**Material supplied:**
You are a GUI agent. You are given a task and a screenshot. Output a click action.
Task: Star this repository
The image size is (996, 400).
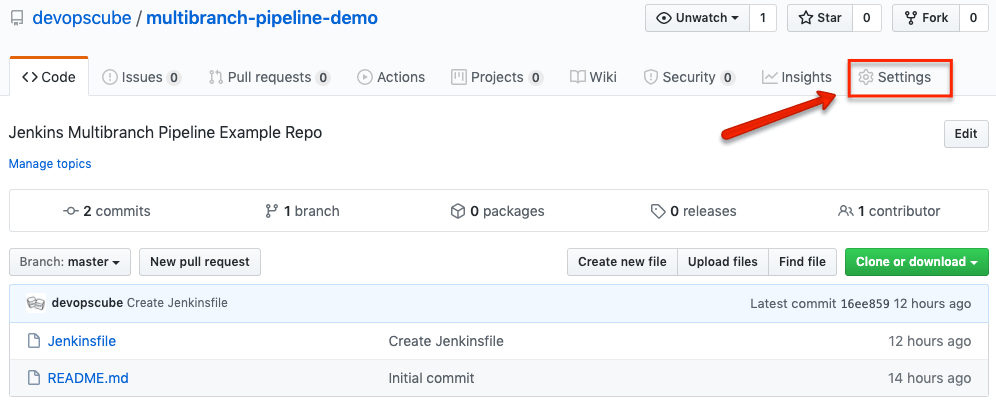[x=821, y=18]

---

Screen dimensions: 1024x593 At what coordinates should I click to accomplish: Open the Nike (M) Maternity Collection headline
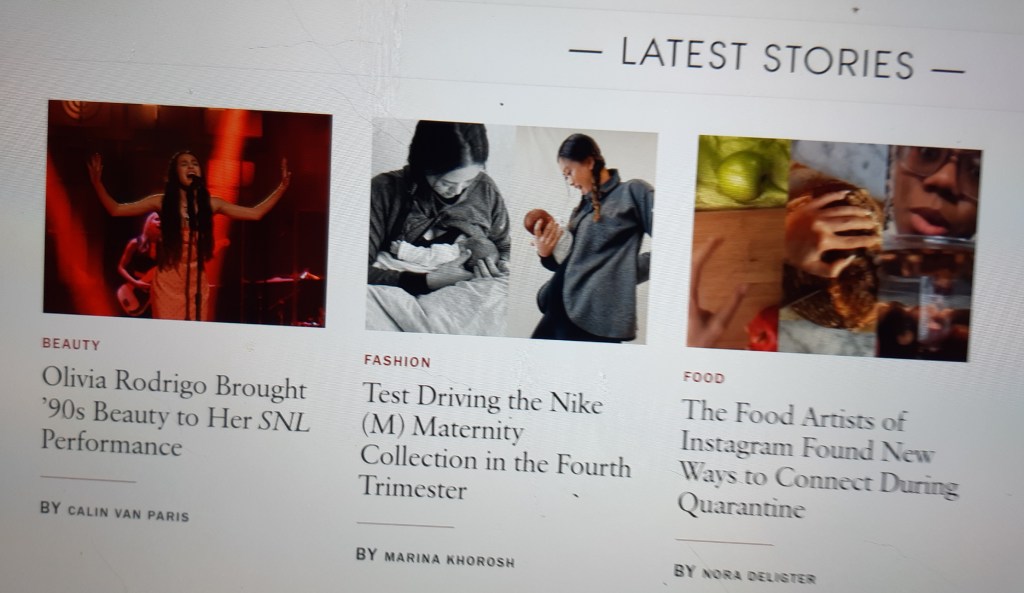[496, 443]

--

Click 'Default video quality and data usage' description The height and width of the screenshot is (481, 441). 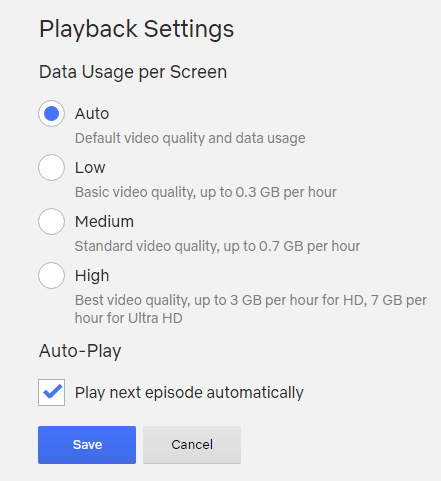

**Requirements:**
Starting at the line that contains "You are a GUI" and stopping after the line that contains "[x=821, y=18]", output the record lines as a Markdown table with columns Row and Line, numbering each line and skipping blank lines. Leave the pictures out.

**Correct result:**
| Row | Line |
|---|---|
| 1 | You are a GUI agent. You are given a task and a screenshot. Output a click action. |
| 2 | Task: Star this repository |
| 3 | The image size is (996, 400). |
| 4 | [x=821, y=18] |